One single, Left Over Love, emerged in the summer of 1978, and she was left to sit out her one-year contract. Elektra tried her on disco, r&b and pop on a series of sessions that produced nothing worth releasing.

MCA then underwent a series of changes at the top, especially in their Nashville offices and Brenda was contacted regarding re-signing with the label. Towards the end of last year she spent much time in the studio with a new producer, Ron Chancey, and the initial results show a great partnership blossoming. A single, Tell Me What It’s Like, from the pen of Ben Peters, climbed high on the country charts and Brenda began grooming herself for yet another comeback.
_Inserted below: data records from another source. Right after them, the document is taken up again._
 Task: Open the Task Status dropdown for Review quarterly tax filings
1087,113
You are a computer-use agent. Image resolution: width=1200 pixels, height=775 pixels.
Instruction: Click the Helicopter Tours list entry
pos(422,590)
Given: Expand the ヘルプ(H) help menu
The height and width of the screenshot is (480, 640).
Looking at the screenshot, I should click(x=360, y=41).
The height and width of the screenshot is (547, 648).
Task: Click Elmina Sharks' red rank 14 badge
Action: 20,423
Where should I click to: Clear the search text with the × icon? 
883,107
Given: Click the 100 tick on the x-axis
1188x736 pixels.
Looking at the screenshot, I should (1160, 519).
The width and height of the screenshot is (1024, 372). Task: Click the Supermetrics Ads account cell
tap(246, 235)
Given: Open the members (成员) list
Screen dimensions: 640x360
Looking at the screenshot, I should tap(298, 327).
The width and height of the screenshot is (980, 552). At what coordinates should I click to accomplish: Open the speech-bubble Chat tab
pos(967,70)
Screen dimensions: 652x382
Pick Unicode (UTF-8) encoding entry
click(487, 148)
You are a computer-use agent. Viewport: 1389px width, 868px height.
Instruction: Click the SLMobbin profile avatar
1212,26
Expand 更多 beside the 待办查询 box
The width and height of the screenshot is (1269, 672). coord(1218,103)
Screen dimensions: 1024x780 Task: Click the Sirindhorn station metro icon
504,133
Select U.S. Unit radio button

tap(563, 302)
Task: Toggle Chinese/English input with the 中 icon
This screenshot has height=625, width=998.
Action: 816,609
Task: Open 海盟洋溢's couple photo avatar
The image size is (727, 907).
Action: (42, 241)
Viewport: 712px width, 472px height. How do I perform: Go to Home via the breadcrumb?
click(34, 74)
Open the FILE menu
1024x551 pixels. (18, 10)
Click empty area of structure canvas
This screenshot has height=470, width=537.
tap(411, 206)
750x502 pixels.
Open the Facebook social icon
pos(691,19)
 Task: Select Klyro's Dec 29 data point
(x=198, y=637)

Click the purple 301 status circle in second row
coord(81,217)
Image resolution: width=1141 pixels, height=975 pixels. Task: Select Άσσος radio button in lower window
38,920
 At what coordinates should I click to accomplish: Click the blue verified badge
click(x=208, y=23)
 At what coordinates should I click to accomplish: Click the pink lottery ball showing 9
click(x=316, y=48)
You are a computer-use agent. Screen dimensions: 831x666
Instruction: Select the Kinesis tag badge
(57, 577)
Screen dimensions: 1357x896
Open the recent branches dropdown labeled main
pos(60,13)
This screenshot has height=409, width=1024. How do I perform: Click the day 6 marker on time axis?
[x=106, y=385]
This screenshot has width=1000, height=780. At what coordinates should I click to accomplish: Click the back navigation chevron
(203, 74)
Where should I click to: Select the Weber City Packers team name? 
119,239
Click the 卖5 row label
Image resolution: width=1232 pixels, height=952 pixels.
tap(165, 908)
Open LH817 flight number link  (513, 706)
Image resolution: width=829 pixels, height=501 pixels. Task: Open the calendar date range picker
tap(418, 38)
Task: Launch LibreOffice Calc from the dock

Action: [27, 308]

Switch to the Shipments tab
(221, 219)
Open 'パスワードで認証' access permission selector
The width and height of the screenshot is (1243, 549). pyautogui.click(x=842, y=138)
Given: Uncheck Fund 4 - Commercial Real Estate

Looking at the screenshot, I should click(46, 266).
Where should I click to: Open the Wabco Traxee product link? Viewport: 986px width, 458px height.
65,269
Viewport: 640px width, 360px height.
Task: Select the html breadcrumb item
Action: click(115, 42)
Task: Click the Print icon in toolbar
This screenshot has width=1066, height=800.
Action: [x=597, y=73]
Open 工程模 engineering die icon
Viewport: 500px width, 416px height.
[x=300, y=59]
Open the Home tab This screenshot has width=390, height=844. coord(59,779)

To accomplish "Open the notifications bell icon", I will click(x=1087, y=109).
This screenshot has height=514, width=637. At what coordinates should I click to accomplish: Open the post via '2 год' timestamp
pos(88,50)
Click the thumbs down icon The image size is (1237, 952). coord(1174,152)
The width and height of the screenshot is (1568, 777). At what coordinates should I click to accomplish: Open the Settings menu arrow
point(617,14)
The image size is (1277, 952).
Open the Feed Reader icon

“I was really surprised to find I was nominated for a Grammy Award for Tell Me What It’s Like,” Brenda says. “I’d been away from the scene for quite some time, and to be so readily accepted back was encouraging. It has made me more determined to re-establish myself, and with my new producer, Ron Chancey, I think we are beginning to get some good things together.”
A new hairstyle, revamped stage-show and a stunning 1980 image are the result. Yet underneath she is still that same country girl at heart. Her first single of the 1980s, Bobby Goldsboro’s The Cowboy And The Dandy, is one of her best performances yet. She is the victim of a basic contradiction. She is singing better now than she ever has, but the mass commercial success she once had is now completely eluding her.

There’s no stifling of her exuberance and she sounds comfortable injecting the pop-country music to her two albums of the past year, EVEN BETTER and TAKE ME BACK, with an undercurrent of energy that is at least one successful remnant from her days as a rock’n’roller.

She has the cream of the new songs being penned by some of Nashville’s best new writers, like Rafe VanHoy, Don Cook, Eddy Raven, Deborah Allen, Linda Hargrove and Jimbeau Hinson. There’s no doubt that Brenda Lee has the talent and dedication to make quite a comeback on the music scene, and modern-day Nashville country music is certainly the perfect vehicle for her voice and natural feel for music.

“I’ve been a little taken aback by my reception on this trip,” Brenda reflected. “It had been a long time since I enjoyed any success on record in England, yet the audiences seem to know the newer songs as well as the older ones. Hopefully we can come back, perhaps during 1981, and do a longer tour, I think I would really like that.”